§ YOUR GOAL: Repeat nothing but the lines below running from the one containing "You are a GUI" to the one containing "Task: View 2,284 reviews for the Tovolo cover". Keep both end lines.

Dataset entries
⁂
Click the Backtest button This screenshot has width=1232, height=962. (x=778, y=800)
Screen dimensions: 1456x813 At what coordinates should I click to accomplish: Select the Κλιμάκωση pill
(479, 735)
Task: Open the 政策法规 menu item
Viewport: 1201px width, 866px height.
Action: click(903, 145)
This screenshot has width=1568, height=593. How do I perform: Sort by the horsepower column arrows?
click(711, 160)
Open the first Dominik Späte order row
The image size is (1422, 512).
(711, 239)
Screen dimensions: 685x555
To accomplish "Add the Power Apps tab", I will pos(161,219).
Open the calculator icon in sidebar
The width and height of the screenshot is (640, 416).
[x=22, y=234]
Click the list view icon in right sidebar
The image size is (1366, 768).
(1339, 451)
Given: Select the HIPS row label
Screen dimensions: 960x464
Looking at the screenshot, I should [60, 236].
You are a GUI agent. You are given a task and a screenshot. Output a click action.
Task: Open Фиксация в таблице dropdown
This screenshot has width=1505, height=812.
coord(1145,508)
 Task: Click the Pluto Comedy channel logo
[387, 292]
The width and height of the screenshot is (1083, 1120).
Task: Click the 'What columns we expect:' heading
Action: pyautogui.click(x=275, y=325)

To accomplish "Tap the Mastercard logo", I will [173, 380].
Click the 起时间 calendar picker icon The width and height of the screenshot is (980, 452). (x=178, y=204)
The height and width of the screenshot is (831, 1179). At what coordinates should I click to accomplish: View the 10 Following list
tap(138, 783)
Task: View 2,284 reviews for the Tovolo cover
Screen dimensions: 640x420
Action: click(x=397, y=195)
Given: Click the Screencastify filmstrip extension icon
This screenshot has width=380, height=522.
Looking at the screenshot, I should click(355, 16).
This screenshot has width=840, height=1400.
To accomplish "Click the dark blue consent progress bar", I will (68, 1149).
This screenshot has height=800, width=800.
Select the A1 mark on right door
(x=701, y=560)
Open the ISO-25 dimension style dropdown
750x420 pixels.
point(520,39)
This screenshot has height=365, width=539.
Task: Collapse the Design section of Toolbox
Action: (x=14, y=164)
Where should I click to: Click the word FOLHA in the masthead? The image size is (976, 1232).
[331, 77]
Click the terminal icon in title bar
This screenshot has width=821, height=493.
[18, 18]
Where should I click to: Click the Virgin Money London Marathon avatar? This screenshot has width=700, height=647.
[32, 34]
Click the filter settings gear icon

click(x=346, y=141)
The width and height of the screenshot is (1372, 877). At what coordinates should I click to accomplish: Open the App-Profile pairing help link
⁂
§ ANSWER BOX:
You are a GUI agent. You are given a task and a screenshot. Output a click action.
Task: Open Фиксация в таблице dropdown
This screenshot has width=1505, height=812.
coord(1145,508)
 Task: Click the Pluto Comedy channel logo
[387, 292]
The width and height of the screenshot is (1083, 1120).
Task: Click the 'What columns we expect:' heading
Action: pyautogui.click(x=275, y=325)

To accomplish "Tap the Mastercard logo", I will [173, 380].
Click the 起时间 calendar picker icon The width and height of the screenshot is (980, 452). (x=178, y=204)
The height and width of the screenshot is (831, 1179). At what coordinates should I click to accomplish: View the 10 Following list
tap(138, 783)
Task: View 2,284 reviews for the Tovolo cover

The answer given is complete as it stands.